Viele Menschen fragen mich nach einem Buchtipp und meinen damit keinen Buchtipp für mich, sondern einen Buchtipp an sich. Sie suchen nach diesem einen Buch, von dem sie wissen, dass es sie nicht enttäuschen wird. Ein Buch, das nicht zu schwer ist, aber dennoch anspruchsvoll. Ein Buch, das packt, aber nicht bindet. Dieses eine Buch, das allen gefällt, aber doch irgendwie besonders ist. Und – das eine lange Geschichte erzählt, ohne allzu lang zu sein. Genau dieses Buch habe ich in Daniel Glattauers Erfolgsroman, „Gut gegen Nordwind“, gefunden. Es ist eines der wenigen Bücher, von dem ich mit absoluter Sicherheit sagen kann, dass es jedem gefallen wird, der es liest – weil es irgendwie wir alle sind. Und weil es so wunderbar möglich ist. So möglich, dass man fast hofft, es passiert einem selbst. „Gut gegen Nordwind“, eine Neuinterpretation von „E-mail für dich“, mit literarischem Anstrich, und sinnlicher Botschaft – und, für alle, die nicht aufhören wollen, sogar mit einem zweiten Teil.

 

Für Ausbrechende

„Unterwegs“, Jack Kerouac

Dieses Buch pulsiert wie ein sehnsüchtiges Herz, das im Begriff ist, seine Sehnsucht endlich zu stillen. Es gibt kaum ein Buch, das so viel Bewegung enthält, so in Bewegung versetzt, wie „Unterwegs“. Mich hat ein Gefühl unbändiger Freiheit und Möglichkeiten überfallen, als ich es gelesen habe. Zu verdanken ist das nicht zuletzt dem Schreibstil, der klingt, als hätte jemand verzweifelt versucht, das richtige Wort für „Bebop“ zu finden – und seine Suche über 382 Seiten ausgebreitet. Ihr kennt jemanden in eurem Umfeld, der sich verzweifelt nach Veränderung sehnt, aber noch dringend gestoßen werden muss? Dann schenkt dieses Buch – es wird definitiv den letzten Anstoß geben.

 

Für Vergangenheitsbesessene

„Der große Gatsby“, Francis Scott Fitzgerald

 

Menschen, die sich an der bloßen Vorstellung berauschen, werden vom großen Gatsby betrunken sein.
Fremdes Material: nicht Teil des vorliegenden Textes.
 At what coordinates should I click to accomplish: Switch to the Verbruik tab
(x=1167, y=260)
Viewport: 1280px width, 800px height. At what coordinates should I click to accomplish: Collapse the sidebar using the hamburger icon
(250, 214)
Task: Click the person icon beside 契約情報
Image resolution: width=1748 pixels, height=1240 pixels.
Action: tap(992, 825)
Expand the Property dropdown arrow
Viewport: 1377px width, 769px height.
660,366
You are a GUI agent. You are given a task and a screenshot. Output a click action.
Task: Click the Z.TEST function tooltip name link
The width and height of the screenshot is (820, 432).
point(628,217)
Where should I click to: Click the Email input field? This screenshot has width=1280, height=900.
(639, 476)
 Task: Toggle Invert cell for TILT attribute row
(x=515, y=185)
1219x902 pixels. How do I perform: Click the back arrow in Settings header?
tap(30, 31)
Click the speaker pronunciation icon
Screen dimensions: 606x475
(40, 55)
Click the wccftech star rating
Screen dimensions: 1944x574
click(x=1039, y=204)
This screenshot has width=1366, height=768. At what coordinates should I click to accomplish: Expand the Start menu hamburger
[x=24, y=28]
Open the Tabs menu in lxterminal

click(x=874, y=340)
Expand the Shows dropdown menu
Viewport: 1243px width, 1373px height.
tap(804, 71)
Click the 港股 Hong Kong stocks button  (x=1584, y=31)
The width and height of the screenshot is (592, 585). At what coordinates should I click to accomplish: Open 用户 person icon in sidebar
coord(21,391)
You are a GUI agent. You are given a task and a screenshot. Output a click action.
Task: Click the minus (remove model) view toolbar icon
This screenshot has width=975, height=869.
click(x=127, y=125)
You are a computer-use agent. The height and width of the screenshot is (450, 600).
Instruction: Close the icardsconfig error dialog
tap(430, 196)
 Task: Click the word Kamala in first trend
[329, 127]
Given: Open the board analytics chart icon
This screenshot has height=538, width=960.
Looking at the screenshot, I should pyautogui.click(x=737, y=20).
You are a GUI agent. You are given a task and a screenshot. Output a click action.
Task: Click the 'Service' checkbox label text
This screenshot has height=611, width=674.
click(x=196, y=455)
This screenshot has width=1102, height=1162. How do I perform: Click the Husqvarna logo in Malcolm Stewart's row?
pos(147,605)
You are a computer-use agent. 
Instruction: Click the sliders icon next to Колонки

Das Buch ist sicher jedem ein Begriff und irgendwie kennen es alle, doch haben es lange nicht alle gelesen. Dieses goldene Fest der Literatur enthält so viele Botschaften, dass es fast schwierig ist, sie auf einige wenige zu reduzieren. Doch glaube ich ganz fest, dass „Der große Gatsby“ eine einzige Ode an die Gegenwart, wenn nicht an die Zukunft, ist. In Gatsby werden all jene die Schönheit der Gegenwart wiederfinden, die sich in der Vergangenheit verloren haben. Ein Buch, das Wegweiser sein kann, wenn man sich in der Vergangenheit verheddert hat. Literaturfanatiker werden sich auch daran erfreuen, wie die Geschichte verpackt wurde. Jede einzelne Zeile klingt vergoldet, irgendwie wertvoll, irgendwie reich. Und vergoldet – obwohl sie in der Vergangenheit spielt – auch das gegenwärtige Zeitalter. Auch das eigene.

 

Für Sinnsuchende

„Grashalme“, Walt Whitman

Ihr kennt jemanden, der sich nicht nur in einer akuten, sondern sogar einer chronischen Sinnkrise befindet? Dann schenkt ihm mit Walt Whitman einen Ausweg. Ich kann gar nicht genug betonen, wie viel Licht mir dieses Buch in meinen dunkelsten Stunden gespendet hat. Walt Whitman verherrlicht – das Leben, die Liebe, das Sein. Und schmäht gleichzeitig alle, die Verrat an sich selbst begehen, indem sie verkennen, wie viel Wunder das Leben, wie viel Wunder schon ein einziger Grashalm birgt. Mit diesem Buch schenkt ihr wesentlich mehr als nur ein Buch. Ihr schenkt Zuversicht, Hoffnung, Anfang, Gegenwart und Zukunft – kurzum, ihr schenkt Liebe. Und das ist wohl ohne Widerspruch das schönste Geschenk, das wir im Begriff sind zu geben. Wobei ein gutes Buch sicher auch nie schaden kann.

 

Zuletzt rate ich auch unbedingt noch dazu die Buchgeschenke mit einer persönlichen Widmung zu versehen. Ich schreibe immer gerne in die ersten Seiten, warum ich ein bestimmtes Buch ausgewählt habe und was ich – nicht etwa der Autor – mit diesem Buch mitteilen will. Sich Gedanken zu machen kann auch ein Geschenk sein. Um ehrlich zu sein, ist ein einfacher Gedanke manchmal alles, was zählt.

 

Ich wünsche euch und all euren Lieben frohe, bedeutungsvolle Weihnachten, ein besinnliches Fest und die Fähigkeit, sich an dem zu erfreuen, was da ist, anstatt dem nachzuhängen, was war – und dadurch den Moment zu verpassen.